- Also known as: Breakdance Willy, El Gavachillo, Married Man
- Born: Willy Abers
- Origin: Los Angeles
- Occupation: Bassist
- Instrument: Bass guitar
- Years active: 1998-present
- Member of: Ozomatli
- Formerly of: Los Super Seven
- Website: www.myspace.com/wildogsbanda

= Wil-Dog Abers =

Willy "Wil-Dog" Abers is a bassist primarily for the LA-based Ozomatli band, but has also played in Los Super Seven, a Latin rock supergroup.

== Early life ==
Wil-Dog, also sometimes called "Breakdance Willy" as he is an accomplished breakdancer. He is of Jewish descent. His father was in the Revolutionary Communist Party, and he was raised mostly by his grandparents. From an early age, he saw, first-hand, police violence, racism, and anti-Semitism. He dropped out of high-school in the 11th grade and spent all his time stealing, smoking marijuana, and living out of his car. Eventually, he joined an at-risk youth-center, where he found his purpose and joined Ozomatli.

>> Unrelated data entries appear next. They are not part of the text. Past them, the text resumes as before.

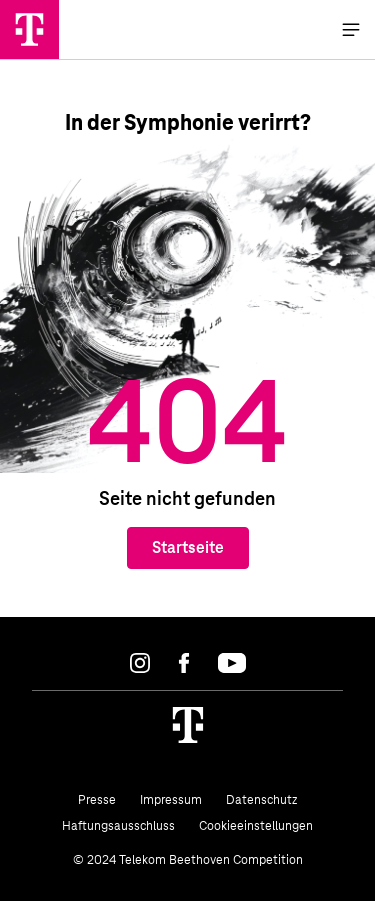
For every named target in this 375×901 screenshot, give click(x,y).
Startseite (188, 547)
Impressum (171, 800)
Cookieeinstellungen (256, 826)
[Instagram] (140, 663)
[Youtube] (232, 663)
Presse (97, 800)
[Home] (29, 29)
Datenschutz (261, 800)
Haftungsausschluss (118, 826)
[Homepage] (188, 725)
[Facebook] (184, 663)
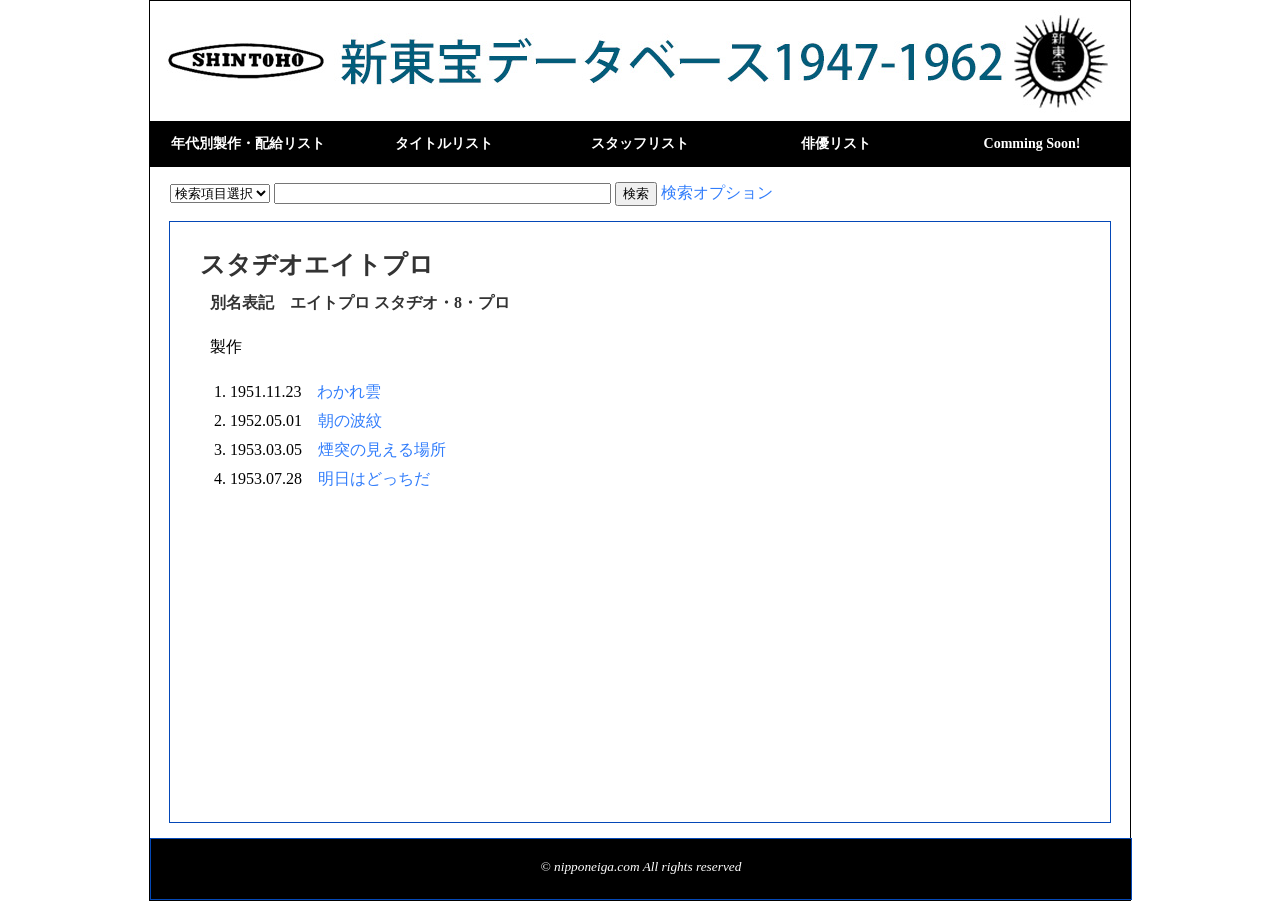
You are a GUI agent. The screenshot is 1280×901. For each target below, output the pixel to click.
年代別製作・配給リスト (248, 143)
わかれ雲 (349, 391)
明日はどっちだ (374, 478)
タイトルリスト (444, 143)
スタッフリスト (640, 143)
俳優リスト (836, 143)
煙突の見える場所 (382, 449)
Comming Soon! (1032, 143)
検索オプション (717, 192)
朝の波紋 (350, 420)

Wil-Dog is a Pisces.

== Career ==
Ozomatli cut their self-titled first CD in 1998. In 2001, Wil-Dog participated in the recording of two albums, Ozomatli's second album Embrace the Chaos and Los Super Seven's Canto. Other Ozomatli albums followed, including the Coming Up EP, their third album Street Signs and the live CD / DVD Live at the Filmore. Aside from playing bass, Wil-Dog contributed songwriting and backup vocals. He endorses the "Variax Bass 700". He and fellow band member Justin Porée have also provided the voice of the announcer in the Dance Dance Revolution series since the release of Dance Dance Revolution X.

In 2012, he began a side project billing himself as "El Gavachillo" singing traditional Mexican banda music.